A long habit of not thinking a thing wrong gives it a superficial appearance of being right.
— Thomas Paine (one of America’s founders, author of “Common Sense”)
I love this quote. It applies to all forms of human association. A bad business partner; a bad spouse; a bad government.
Someone I know once commented, after ending and then (temporarily) resuming a bad relationship: “It’s like entering a room with an odor. When you get used to smelling it, it’s like it’s no longer there.”
This is much of the problem in America today, with respect to our government.
We’re so used to politicians being involved in things they have no business being involved in, that most of us take it as normal. Probably a majority of people think, or feel, “What are you going to do about it?”
Some decide to take sides, and utilize Democratic talking points to dispute Republican ones, or vice-versa. These attempts at “debate” have even less impact than fighting over the arrangement of deck chairs on the Titanic. They’re worse than meaningless, because they imply that the actions of our present day politicians enjoy legitimacy. By the explicit standards of our own Constitution, they do not.

**Work to complete**
1. In the passage about the Thomas Paine quote, what book does it name Paine as the author of?
2. Carry on the passage about the Thomas Paine quote, starting after its last sentence.
The lines after this passage play no part here.

**Supplied material**
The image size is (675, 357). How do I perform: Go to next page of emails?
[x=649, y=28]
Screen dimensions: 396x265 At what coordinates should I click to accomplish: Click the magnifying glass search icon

**Answers by task**
1. "Common Sense."

2.
The only legitimate activity of a rational government is to protect the right of individuals to be free from force. Using some people’s money to buy health care for another? Forcing businesses with integrity to bail out or otherwise subsidize competing companies (as in the mortgage industry) for bad judgment? Generally robbing Peter to pay Paul, always rationalized by the invalid notion of “the public good”? What public good is there, other than the rights of individuals to be left alone being upheld and enforced?
Paine understood that once you’re in a room with a foul odor long enough, you stop smelling it. Why? Because you get used to it. But just because you’re used to something doesn’t make it benign. Toxic is still toxic.
That’s where Americans are today in relation to their government, just as people suffering from bad marriages or other kinds of personal relationships are suffering.
Americans must be prepared to tell their government to get off their backs, to get out of their way, and to let the most capable brains in the world help us flourish…not the kind of people attracted to careers micromanaging (and even assaulting) the lives of others.
Thomas Paine and thinkers like himself understood this. More than two centuries later, it should not be rocket science for the rest of us.